## Given instruction A
Convert the data entries below into a JSON list of strings, one string per line and omitting blank lines. Begin at the first line of the listing and stop after the line that contains "Sustainability [Sustainability (83".

======== Passage shown

Holzer spoke with the World moments after he delivered a fiery speech to an immigrant rights rally on the west lawn of the Capitol, March 27.

“Nobody expected half a million people to march in downtown Chicago a few days ago,” Holzer said. “In 48 hours over 2,000 people in my congregation said they wanted to come to that rally. We sent 36 buses and it still wasn’t enough to take everybody. On April 10, we expect a big rally here in Washington and in every other big city across the nation.”

The surging movement also includes a drive to register millions of new voters and get them to the polls Nov. 7, one of many voting blocs that could vote to end Republican control of the House and Senate.

Father Michael Gutierrez, pastor of St. Anne’s Roman Catholic Church in Santa Monica, Calif., told the World, “Nearly a million people turned out in Los Angeles last Saturday. They came saying, ‘We are not criminals.’ And yet the Sensenbrenner bill would do just that, make criminals of people who came here to work. We are here demanding a humane, comprehensive immigrant reform with a path to citizenship.”

Dr. Abdul Malik Mujahhid, director of the Council of Islamic Organizations, denounced the Republican right’s repressive law-enforcement approach. “They have already spent $20 billion for fences and dogs. They are prepared to spend $20 billion more,” he said. In a climate of fear after Sept. 11, 2001, he said, Muslims face the constant danger of arbitrary arrest and detention. “If Muslims are behind bars, we are all Muslims today,” he said.

================
======== Data for the task

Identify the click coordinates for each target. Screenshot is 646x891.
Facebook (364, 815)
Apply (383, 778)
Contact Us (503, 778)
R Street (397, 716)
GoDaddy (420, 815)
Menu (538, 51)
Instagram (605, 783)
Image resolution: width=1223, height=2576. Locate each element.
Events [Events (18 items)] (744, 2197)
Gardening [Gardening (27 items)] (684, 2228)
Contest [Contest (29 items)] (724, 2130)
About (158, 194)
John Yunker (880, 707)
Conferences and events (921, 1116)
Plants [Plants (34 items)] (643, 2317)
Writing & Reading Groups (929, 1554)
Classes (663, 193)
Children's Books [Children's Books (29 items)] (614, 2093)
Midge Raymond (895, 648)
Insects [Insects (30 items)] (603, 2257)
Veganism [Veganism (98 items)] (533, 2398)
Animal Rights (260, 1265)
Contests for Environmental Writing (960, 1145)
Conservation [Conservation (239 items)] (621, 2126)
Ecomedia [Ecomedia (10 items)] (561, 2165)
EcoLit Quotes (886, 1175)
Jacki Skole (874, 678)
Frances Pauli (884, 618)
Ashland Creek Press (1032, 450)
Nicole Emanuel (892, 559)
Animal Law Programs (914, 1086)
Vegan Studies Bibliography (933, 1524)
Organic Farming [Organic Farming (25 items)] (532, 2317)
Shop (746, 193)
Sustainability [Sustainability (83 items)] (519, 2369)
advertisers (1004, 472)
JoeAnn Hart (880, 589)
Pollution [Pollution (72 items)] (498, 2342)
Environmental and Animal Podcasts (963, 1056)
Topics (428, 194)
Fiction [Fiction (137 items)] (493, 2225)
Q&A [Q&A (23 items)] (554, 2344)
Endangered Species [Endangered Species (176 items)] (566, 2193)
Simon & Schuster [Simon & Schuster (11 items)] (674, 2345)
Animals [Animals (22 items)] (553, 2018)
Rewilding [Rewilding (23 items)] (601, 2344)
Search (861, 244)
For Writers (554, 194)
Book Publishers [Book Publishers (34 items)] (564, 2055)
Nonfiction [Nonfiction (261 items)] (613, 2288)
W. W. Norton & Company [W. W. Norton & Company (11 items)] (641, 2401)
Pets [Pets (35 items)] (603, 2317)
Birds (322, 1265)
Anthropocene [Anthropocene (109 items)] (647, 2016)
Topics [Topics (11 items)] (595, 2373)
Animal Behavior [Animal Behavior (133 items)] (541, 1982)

================

## Given instruction B
According to the article on the immigrant rights rally, how many buses did Holzer's congregation send to the Chicago rally?

## Correct response A
[
  "Identify the click coordinates for each target. Screenshot is 646x891.",
  "Facebook (364, 815)",
  "Apply (383, 778)",
  "Contact Us (503, 778)",
  "R Street (397, 716)",
  "GoDaddy (420, 815)",
  "Menu (538, 51)",
  "Instagram (605, 783)",
  "Image resolution: width=1223, height=2576. Locate each element.",
  "Events [Events (18 items)] (744, 2197)",
  "Gardening [Gardening (27 items)] (684, 2228)",
  "Contest [Contest (29 items)] (724, 2130)",
  "About (158, 194)",
  "John Yunker (880, 707)",
  "Conferences and events (921, 1116)",
  "Plants [Plants (34 items)] (643, 2317)",
  "Writing & Reading Groups (929, 1554)",
  "Classes (663, 193)",
  "Children's Books [Children's Books (29 items)] (614, 2093)",
  "Midge Raymond (895, 648)",
  "Insects [Insects (30 items)] (603, 2257)",
  "Veganism [Veganism (98 items)] (533, 2398)",
  "Animal Rights (260, 1265)",
  "Contests for Environmental Writing (960, 1145)",
  "Conservation [Conservation (239 items)] (621, 2126)",
  "Ecomedia [Ecomedia (10 items)] (561, 2165)",
  "EcoLit Quotes (886, 1175)",
  "Jacki Skole (874, 678)",
  "Frances Pauli (884, 618)",
  "Ashland Creek Press (1032, 450)",
  "Nicole Emanuel (892, 559)",
  "Animal Law Programs (914, 1086)",
  "Vegan Studies Bibliography (933, 1524)",
  "Organic Farming [Organic Farming (25 items)] (532, 2317)",
  "Shop (746, 193)",
  "Sustainability [Sustainability (83 items)] (519, 2369)"
]

## Correct response B
36 buses.